D. Duarte nos cobra, portanto,
equilíbrio e foco. Entende a tristeza como um pecado que até pode nascer da
virtude, mas sempre tira a força do coração; a depressão como doença e a
preguiça como desvio das obrigações. Não constrange ninguém com a sugestão de
que só devemos trabalhar; demonstrou com a sua experiência que esse
desequilíbrio pode virar doença e recomenda o desenfado, a diversão (não a
preguiça) como dieta saudável. Em tudo isso, seu Leal Conselheiro continua a ser fiel ao futuro, ou seja, a nosso
presente de leitura.
Compreendo a fidelidade dessa obra
em relação tanto ao que leio no poema de André Ricardo de Sousa quanto ao que
Giacóia faz menção. No poema, estar à toa faz pensar e, de quebra, favorece a
escrita, afinal o poema é feito! Na mesma direção, quando o filósofo afirma a
necessidade do sossego para fruir a arte, estaria eu incorrendo em indelicadeza
estendendo perigosamente sua orientação à leitura? Os livros de ensinamentos da
época de D. Duarte corresponderiam à filosofia em nossos dias? A escrita também
precisa de sossego. Mais extensão... Creio que na contemporaneidade, há uma
imprecisão favorecida pela duplicidade do pecado a partir da própria lista do
Vaticano. Tristeza e preguiça são coisas diferentes e, quando as abordamos em
relação, sobram equívocos, que nos fazem ter espanto em pensar que a tristeza
possa ter sido algum dia um pecado e revolta contra a preguiça boa...
Epílogo:
Quando
eu já havia terminado meus apontamentos, eis que recebo meu jornal Rascunho em casa, com um texto de José
Castello intitulado “A Potência da preguiça”. Castello afirma que a poesia
precisa de intervalo, de preguiça..., de uma vivência não utilitária. Não foi
Jean Cocteau que afirmou “A poesia é indispensável. Se eu ao menos soubesse
para quê...”? Então, o útil/ o indispensável precisa de tempo, que ele chamou
de intervalo ou preguiça. Eu continuo a achar que nos perdemos em equívocos
conceituais, travestidos de reação (necessária!) aos utilitarismos...
Com
tristeza, acho que vivemos também um presente pouco poético, sobretudo em nosso
país, que tem nos apresentado tantas demandas. D. Duarte me “contou” que quando
temos um trabalho importante é preciso encará-lo. Talvez haja momentos em que
podemos ser mais preguiçosos, não vivemos em um desses, mas saibamos incluir o
desenfado como ousadia e cura para prosseguir!
Eu e Cauê Krüger
Público excelente
[1] GUIMARÃES, Marcella Lopes. “A ensinança de
evitar o pecado na prosa de D. João I e D. Duarte” in Revista de História da UPIS. Brasília. Vol. 1. 2005.
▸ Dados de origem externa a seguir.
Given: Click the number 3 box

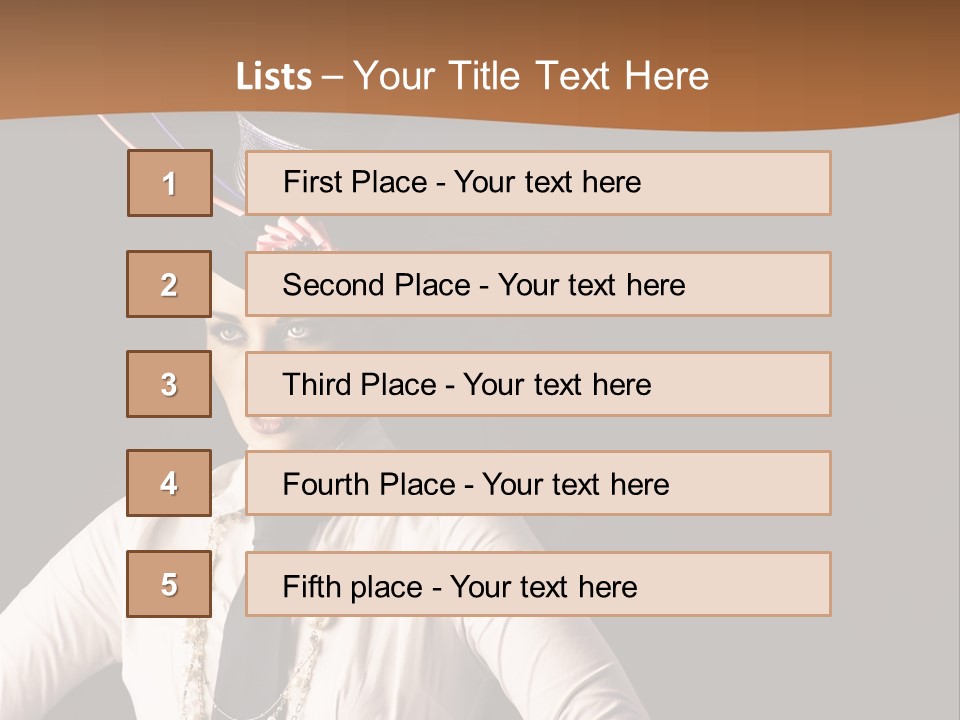Looking at the screenshot, I should tap(169, 384).
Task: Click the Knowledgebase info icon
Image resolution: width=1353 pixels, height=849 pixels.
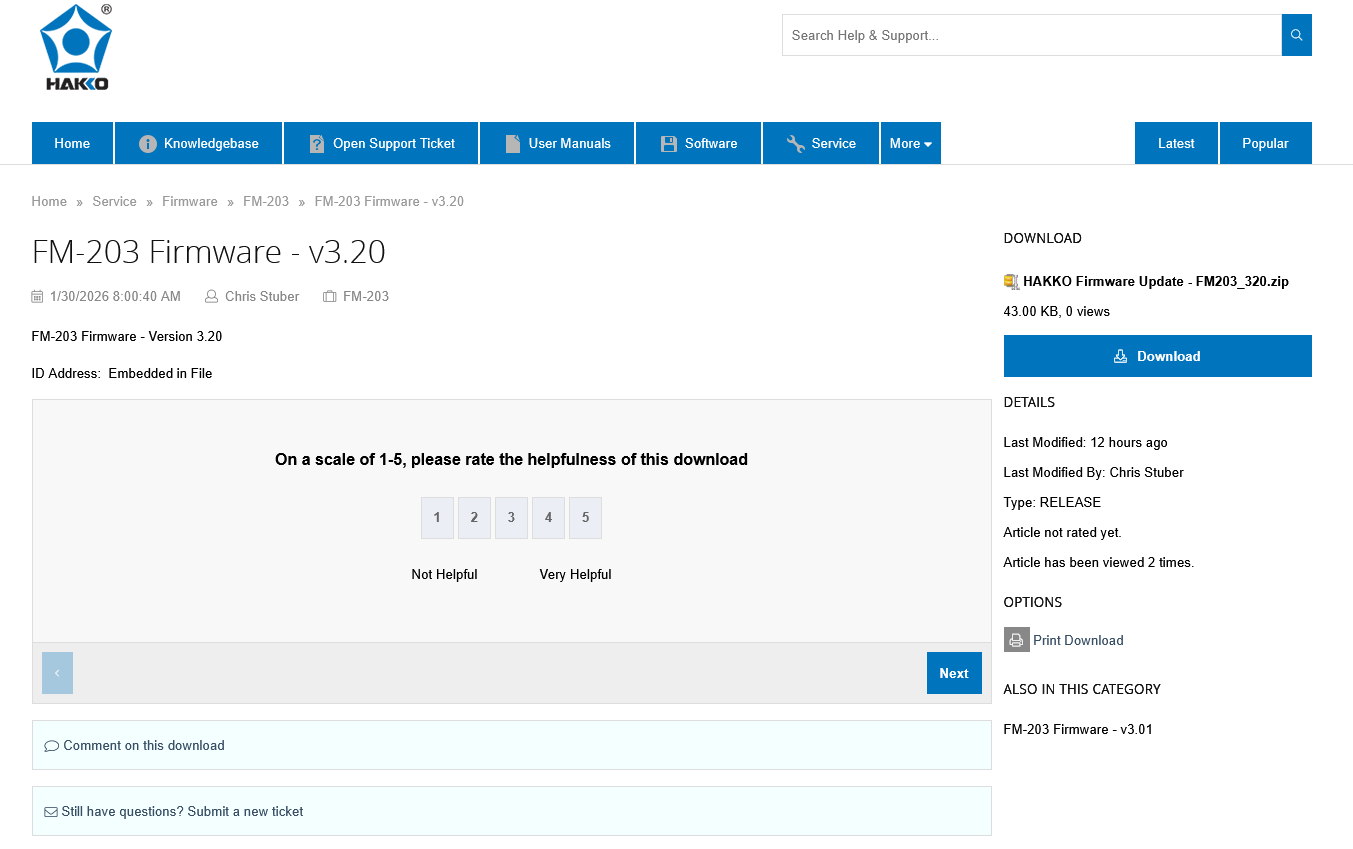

[2] O poema é da autoria do Prof. Dr. André
Ricardo de Souza (UNESPAR – Bacharelado e Licenciatura em Música e Teatro), a
quem agradeço por ter concordado com a leitura pública e com a publicação no
blog.
[3] YUNES, BINGEMER (orgs). Pecados. Rio de Janeiro: São Paulo, Ed. da PUC-Rio, Edições Loyola,
2001. p. 148.
[4] Ibidem, p. 148.
[5] Ibidem, p. 149.
[6] http://www2.uol.com.br/vivermente/noticias/a_preguica_e_a_melancolia.html (acesso em 26 de setembro de 2016)
[7]“O pecado capital da acídia na análise de
Tomás de Aquino” disponível em: http://www.hottopos.com/videtur28/ljacidia.htm (acesso em 26 de setembro de 2016).
[8] Como observa Luís Miguel Duarte, ao longo de
toda a sua biografia consagrada a D. Duarte: DUARTE, Luís Miguel. D. Duarte. Lisboa,
Círculo de Leitores, 2007.
[9] Ibidem, p. 47.
[10] Todo o trecho em destaque é
aproveitado do meu artigo “O corpo do rei: capítulos sobre saúde e doença em D.
Duarte (1433-1438)”, que será proximamente publicado na Revista Locus.